Items listed in a dataset
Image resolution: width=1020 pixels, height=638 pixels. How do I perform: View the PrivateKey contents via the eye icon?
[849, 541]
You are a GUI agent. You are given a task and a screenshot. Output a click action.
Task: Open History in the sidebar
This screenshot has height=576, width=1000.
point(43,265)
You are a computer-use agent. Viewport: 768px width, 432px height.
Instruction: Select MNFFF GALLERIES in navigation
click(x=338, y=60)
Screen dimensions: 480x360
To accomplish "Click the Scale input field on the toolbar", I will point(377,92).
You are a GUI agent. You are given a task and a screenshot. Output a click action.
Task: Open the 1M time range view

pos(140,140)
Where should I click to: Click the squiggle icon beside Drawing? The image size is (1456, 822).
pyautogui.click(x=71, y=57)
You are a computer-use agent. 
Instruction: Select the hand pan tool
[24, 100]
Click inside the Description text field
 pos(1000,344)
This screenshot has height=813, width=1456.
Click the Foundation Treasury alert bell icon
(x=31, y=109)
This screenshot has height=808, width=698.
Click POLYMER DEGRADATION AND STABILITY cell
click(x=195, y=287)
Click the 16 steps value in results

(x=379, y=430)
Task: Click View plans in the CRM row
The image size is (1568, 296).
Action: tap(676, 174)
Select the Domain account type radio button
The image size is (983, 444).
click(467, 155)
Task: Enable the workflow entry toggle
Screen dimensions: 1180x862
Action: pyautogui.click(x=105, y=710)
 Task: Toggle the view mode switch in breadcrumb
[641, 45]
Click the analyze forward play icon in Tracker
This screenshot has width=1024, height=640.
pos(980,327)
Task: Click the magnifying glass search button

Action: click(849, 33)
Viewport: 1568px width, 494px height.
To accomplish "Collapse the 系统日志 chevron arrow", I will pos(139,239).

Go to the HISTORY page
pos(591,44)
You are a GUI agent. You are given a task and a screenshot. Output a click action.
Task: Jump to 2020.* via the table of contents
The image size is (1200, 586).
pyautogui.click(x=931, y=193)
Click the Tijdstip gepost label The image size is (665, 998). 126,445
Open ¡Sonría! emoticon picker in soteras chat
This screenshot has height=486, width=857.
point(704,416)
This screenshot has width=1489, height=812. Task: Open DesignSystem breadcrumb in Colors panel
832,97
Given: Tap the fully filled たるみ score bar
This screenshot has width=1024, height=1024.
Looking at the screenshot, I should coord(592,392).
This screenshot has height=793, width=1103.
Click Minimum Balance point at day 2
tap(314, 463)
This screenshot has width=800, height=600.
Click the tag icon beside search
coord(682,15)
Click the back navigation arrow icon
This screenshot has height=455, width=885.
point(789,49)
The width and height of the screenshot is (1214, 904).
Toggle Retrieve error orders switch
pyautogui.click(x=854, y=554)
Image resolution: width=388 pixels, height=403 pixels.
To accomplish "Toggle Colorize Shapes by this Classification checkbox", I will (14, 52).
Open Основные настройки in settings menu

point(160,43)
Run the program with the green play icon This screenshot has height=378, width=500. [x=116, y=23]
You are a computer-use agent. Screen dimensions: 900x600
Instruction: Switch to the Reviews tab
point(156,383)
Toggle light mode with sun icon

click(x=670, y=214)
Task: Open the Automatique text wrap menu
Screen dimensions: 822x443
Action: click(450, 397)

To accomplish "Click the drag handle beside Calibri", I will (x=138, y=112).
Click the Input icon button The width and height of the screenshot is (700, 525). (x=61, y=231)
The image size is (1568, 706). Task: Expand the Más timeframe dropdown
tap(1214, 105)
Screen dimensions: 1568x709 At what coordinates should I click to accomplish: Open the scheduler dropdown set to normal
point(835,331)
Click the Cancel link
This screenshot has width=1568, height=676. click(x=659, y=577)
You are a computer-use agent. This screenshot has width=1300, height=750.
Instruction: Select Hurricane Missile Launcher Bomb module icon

### Aim of the exercise
Filter the entries above down to the lines containing the word "Viewport".

### Exercise output
You are a computer-use agent. Viewport: 768px width, 432px height.
Viewport: 1568px width, 494px height.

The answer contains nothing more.